How to break it to him gently? “Willie, do you mean for us to live at Chavaniac? Because otherwise, it’d seem somehow disrespectful to transform it into just another place to throw parties.”
He leaned back like a man rejected. “Make it into a museum, for all I care.”
A museum? That too seemed like an impractical thing to think about during a war, but maybe if people had learned the lessons of the past, the war wouldn’t have come about in the first place. I knew monuments to kings and conquerors veritably littered the French countryside, but I was aware of only a few memorials for Lafayette—the hero who set the French on a path to becoming the republic they were now dying in trenches to defend.
I gripped Willie’s arm. “A museum is a marvelous idea.”
My husband’s expression warred between confusion, irritation, and surprise. He hadn’t made the suggestion with any seriousness, but seemed happy that I was happy. “A museum?”
“Yes!” I felt something growing in the hollow place inside me—a new creation we might conceive together. Something other than our children that might outlive us both. “It could be a museum to the alliance of democracies. Even if France, Britain, and America don’t always agree, we share a history of ideals worth fighting for.”
And perhaps it wasn’t the only alliance that could be reinvigorated . . .
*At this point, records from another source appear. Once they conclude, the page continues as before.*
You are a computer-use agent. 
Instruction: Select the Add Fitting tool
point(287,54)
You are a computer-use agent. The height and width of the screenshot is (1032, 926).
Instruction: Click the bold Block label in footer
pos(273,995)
Willie squinted, and I could almost think his thoughts. It was one thing to buy me real estate. An investment. Something he could sell if times got hard. I was suggesting the wholesale donation to charity, which made it all the more touching that he didn’t dismiss the idea out of hand. Just to please me, he was actually considering the monumental folly of buying this chateau with his own money only to turn it into a public museum. So I let him off the hook. “We’ll start an international subscription. Create a foundation. Recruit contributors. No need to bankrupt our children.”
My husband exhaled in relief before his sense of competitiveness kicked in. “We’ll have to move swiftly and bargain in person before someone buys it out from under us. I’ll go to France to arrange it before the winter makes a crossing even more dangerous than it already is.”
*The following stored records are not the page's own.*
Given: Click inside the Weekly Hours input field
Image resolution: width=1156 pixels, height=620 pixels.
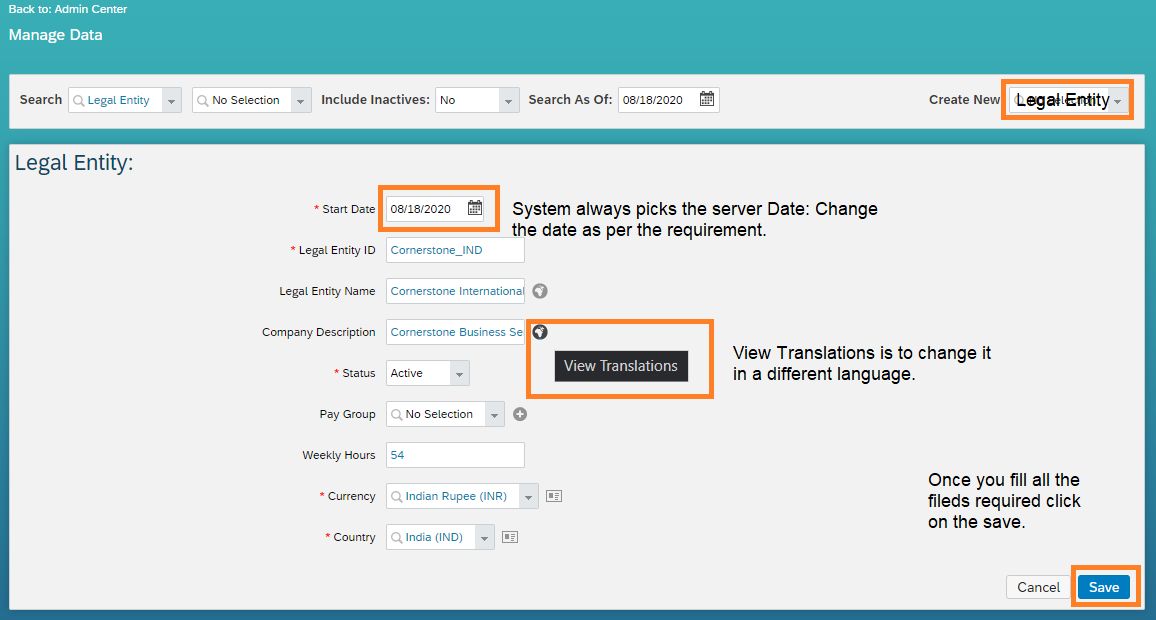Looking at the screenshot, I should [x=455, y=454].
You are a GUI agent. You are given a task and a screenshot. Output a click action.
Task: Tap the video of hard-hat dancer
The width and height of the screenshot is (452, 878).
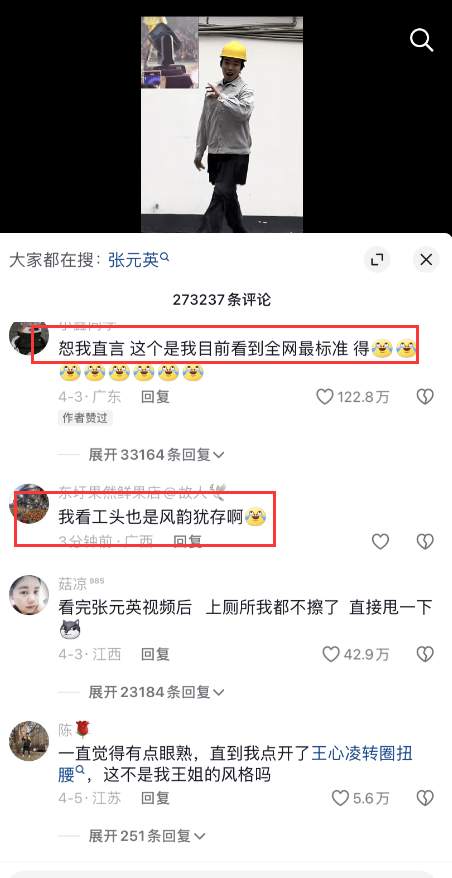coord(222,124)
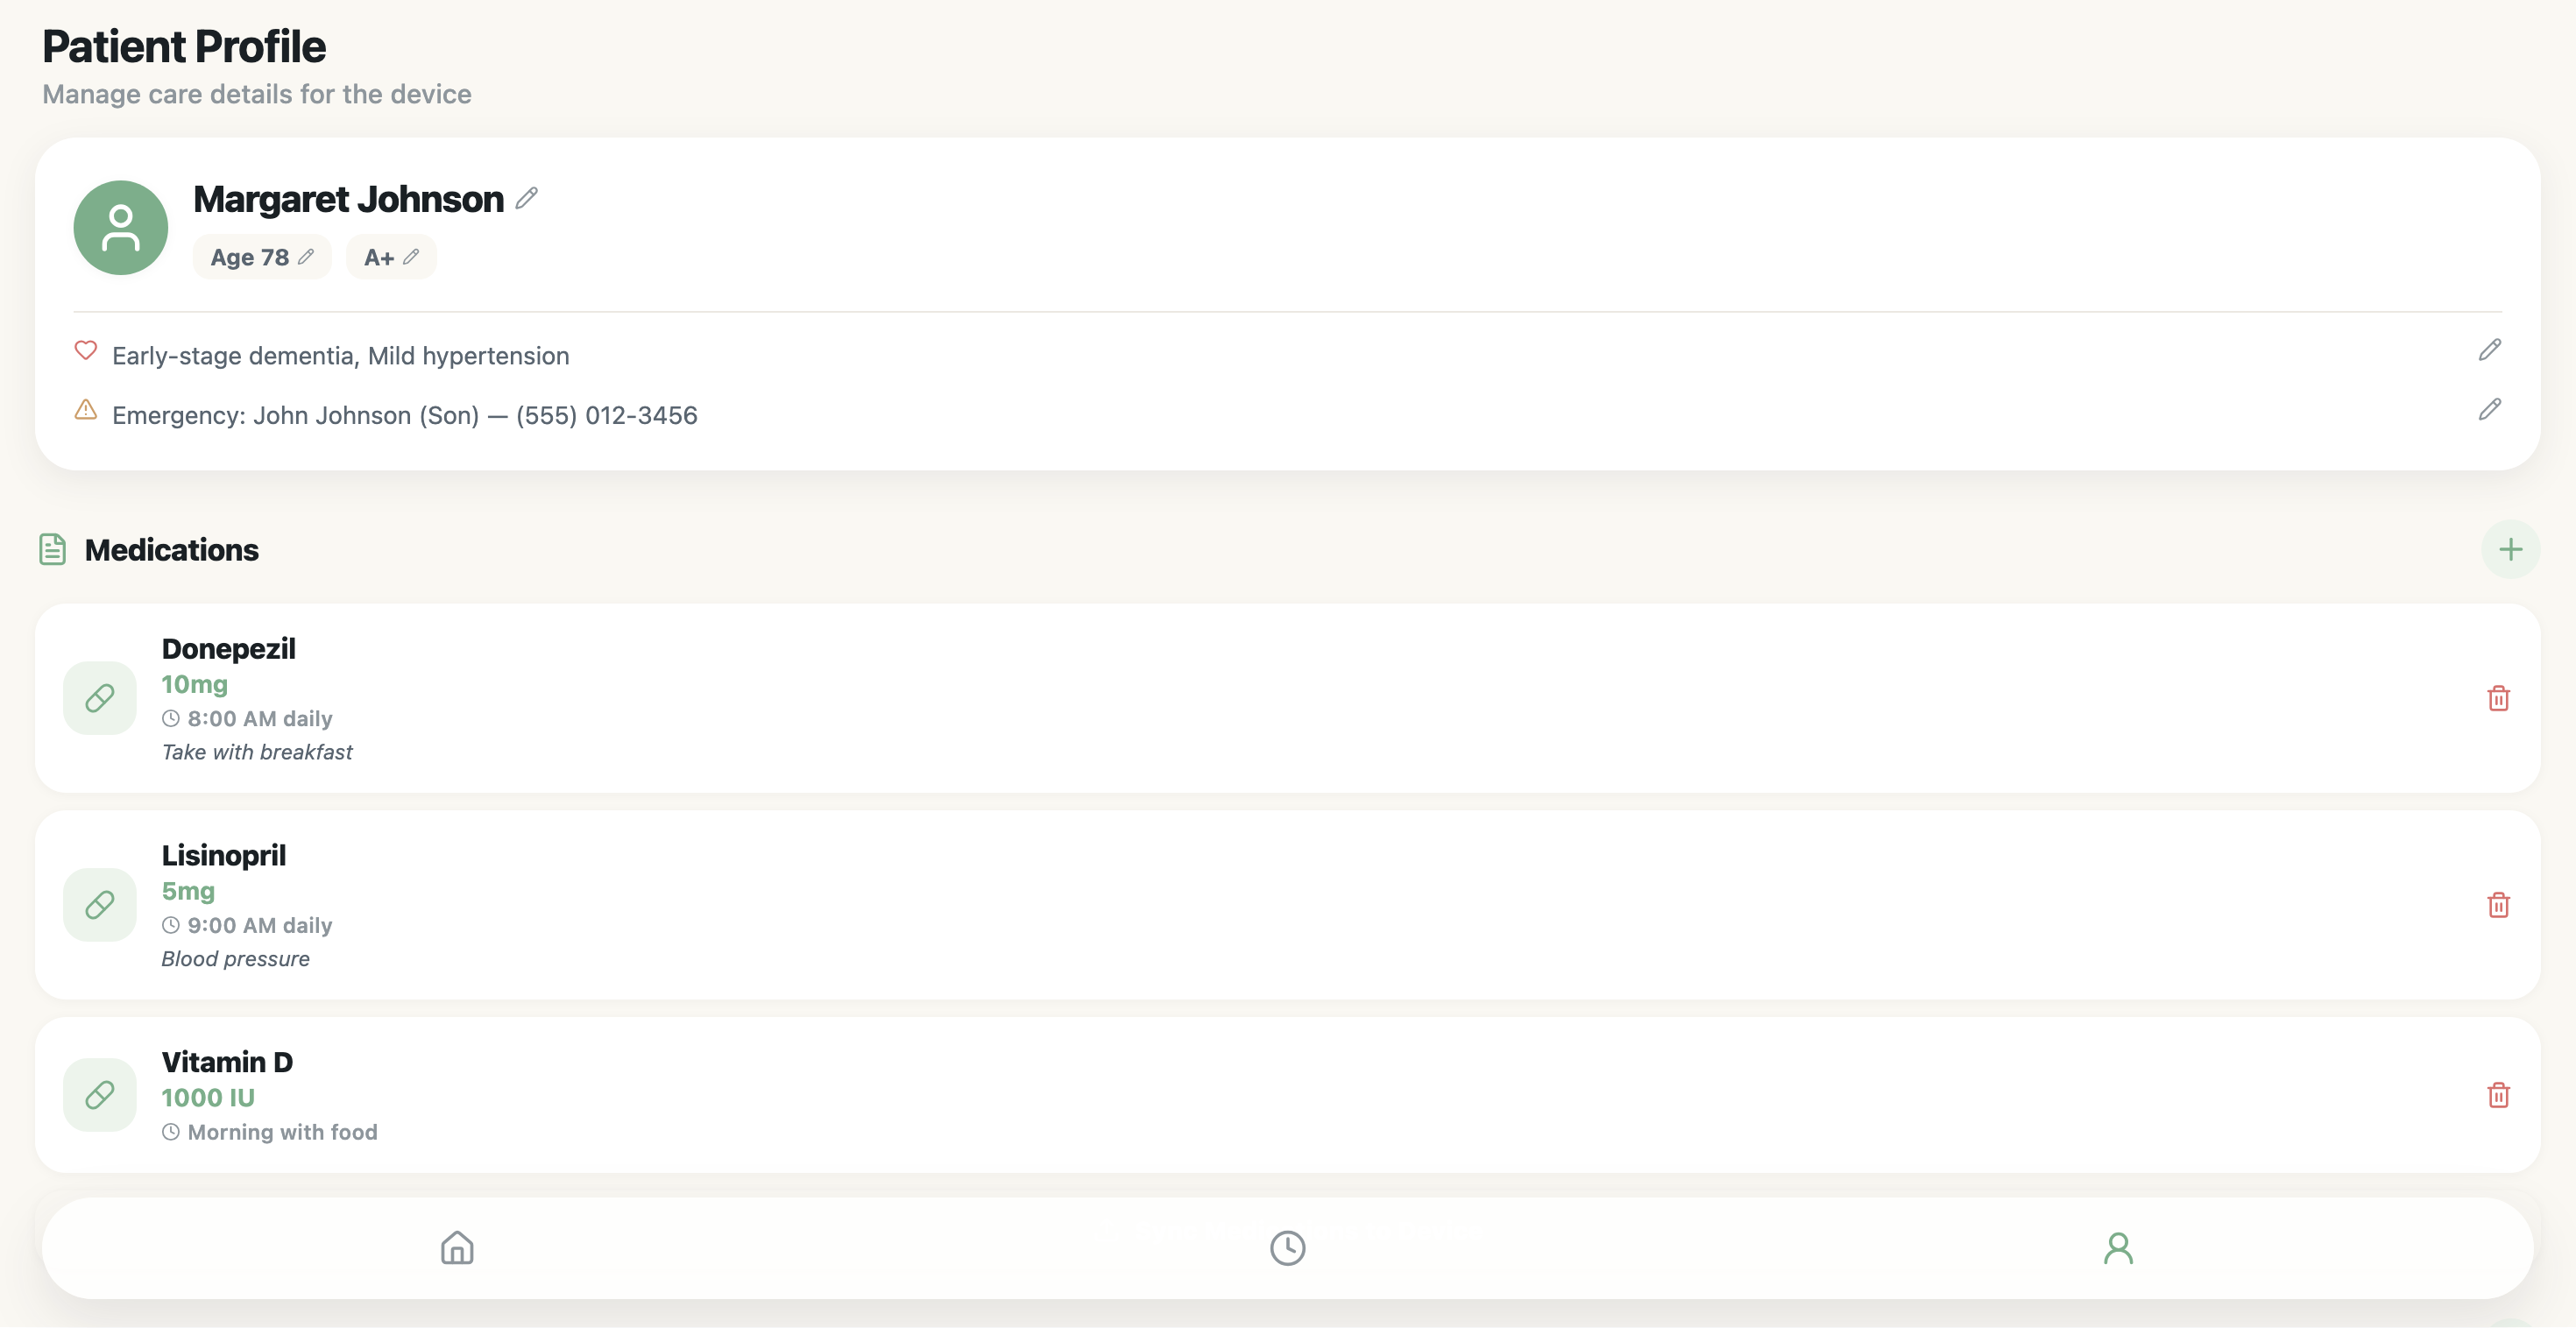2576x1328 pixels.
Task: Select the Lisinopril pill icon
Action: 100,905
This was a rare and important opportunity that might never come again—too exciting for me to quibble about any ulterior motives. It was worth the risk, which is why I said, “I’m going with you.”
* * *
—
On a cold blustery day, as our trunks were being loaded into our ship bound for France, our son Billy asked, “Why c-can’t we come with you to see Lafayette’s castle?”
“It’s not safe,” my husband barked, unsteady with his crutch. I shot him a warning look, for we’d been quarreling about this for days, but he was too drunk to heed me. “The sea is riddled with mines, not to mention submarines waiting to torpedo ships, and yet your mother insists on risking her life.”
Until recently, Willie had somehow convinced himself that I didn’t really mean to go. For the past few weeks, we’d worked together to raise, almost overnight, a veritable fortune to buy Lafayette’s birthplace. We’d thrown ourselves into the venture, enjoying every minute of it. It had been quite like the old days—a reminder that we could move mountains together if we tried. But when Willie learned I’d booked passage with him to France, he’d lapsed into drunken fury, telling me it was a mother’s place to stay with her children.
I might’ve excused his behavior as romantic chivalry if only he’d refrained from mentioning mines and torpedoes in front of the boys. Now he’d frightened our children, and I felt consumed by a fury of my own. “Oh, you mustn’t worry about us,” I hastened to reassure the boys. “We’ll be gone only a few weeks, and by then you’ll be back at your boarding school with all your friends, having too much fun to miss us. In the meantime, the governess will spoil you with every sort of candy, and I shall not be any the wiser!”
Unfortunately, my boys were both too old now to be distracted this way. They knew Mr. Vanderbilt had died making this same crossing, which is why we now owned the hotel. The dangers of war had become painfully real when their cousin Victor had been shot down. Now Ashley quietly sobbed against my side, and Billy pleaded with us not to go.
Since there was no way to convince my sons there was no danger, I decided it was wrong to try. Like Minnie, they would have to face, sooner or later, that life was full of partings, and that none of us was ever truly safe. “You must be very brave, my darlings. Your father and I are doing something important that we hope you may one day be quite proud of.”